Traffico illecito di rifiuti, processo ad imprenditore

E’ iniziato, in Tribunale, a Marsala, un processo che vede imputato, per traffico illecito di rifiuti, Giuseppe Bianchi, 79 anni, imprenditore di origine ligure, legale rappresentante della distilleria “Sicilia Acquaviti” di Marsala dal 2009 al 2011, nonchè della “Ge. Dis.” dal 1980 al 2012. All’imprenditore si contesta l'”illecito smaltimento di rifiuti di borlande fluite nel sottosuolo, deposito incontrollato di rifiuti di borlande sul suolo e deposito incontrollato di rifiuti liquidi di percolazione”.

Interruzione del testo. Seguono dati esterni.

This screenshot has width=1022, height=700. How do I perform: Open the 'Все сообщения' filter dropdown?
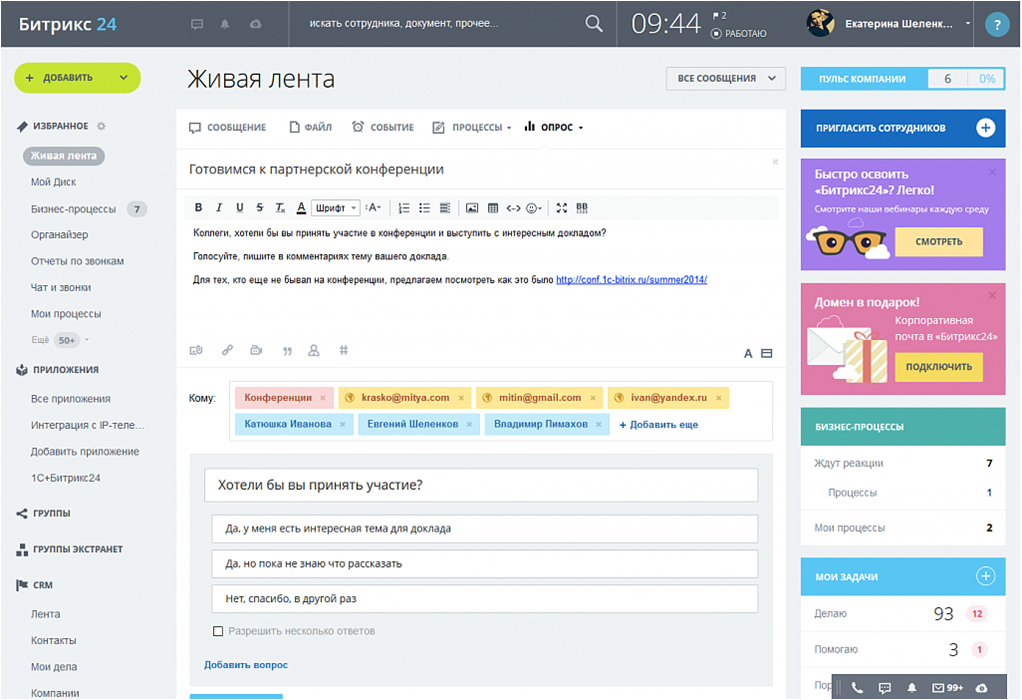725,78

L’indagine, inizialmente coordinata dal procuratore di Marsala Alberto Di Pisa e dal sostituto Giulia D’Alessandro (adesso Pm nel processo) e poi, per competenza, dalla Dda di Palermo, è stata avviata nel maggio 2013, quando la sezione di Pg della Guardia di finanza della Procura di Marsala ebbe notizia del possibile illecito smaltimento di scarti industriali da parte delle distillerie “Ge.Dis”, con stabilimento nei pressi del porto di Marsala, e Sicilia Acquaviti. Disposti i controlli (effettuate anche trivellazioni nel terreno), si accertava che il borlande della Sicilia Acquaviti veniva smaltito illegalmente, con delle tubazioni, sui terreni attorno l’impianto industriale di contrada Digerbato-Bartolotta e nelle vicine cave di tufo, poi ricoperte di terra. E’ stata, inoltre, scoperta una fossa in cui venivano stoccate vinacce esauste con un bacino di contenimento completamente ripieno di acque di lisciviazione/percolato delle stesse vinacce. Nel maggio 2014, l’impianto industriale e terreni limitrofi per 162 mila metri quadrati furono sottoposti a sequestro preventivo. Quattro mesi dopo, smaltita una parte dei contestati reflui, il Gup Fernando Sestito accolse la richiesta difensiva di dissequestro dell’azienda. Dall’inchiesta è emerso che pericolosi scarti della distillazione, e in  particolare “borlande” (i cui principali componenti sono: propanolo, butanolo, metil-propanolo, pentanolo e altri pentanoli isomeri, nonchè furfurale), venivano da tempo sversati sui terreni circostanti e all’interno di cave di tufo abbandonate, finendo così nel sottosuolo.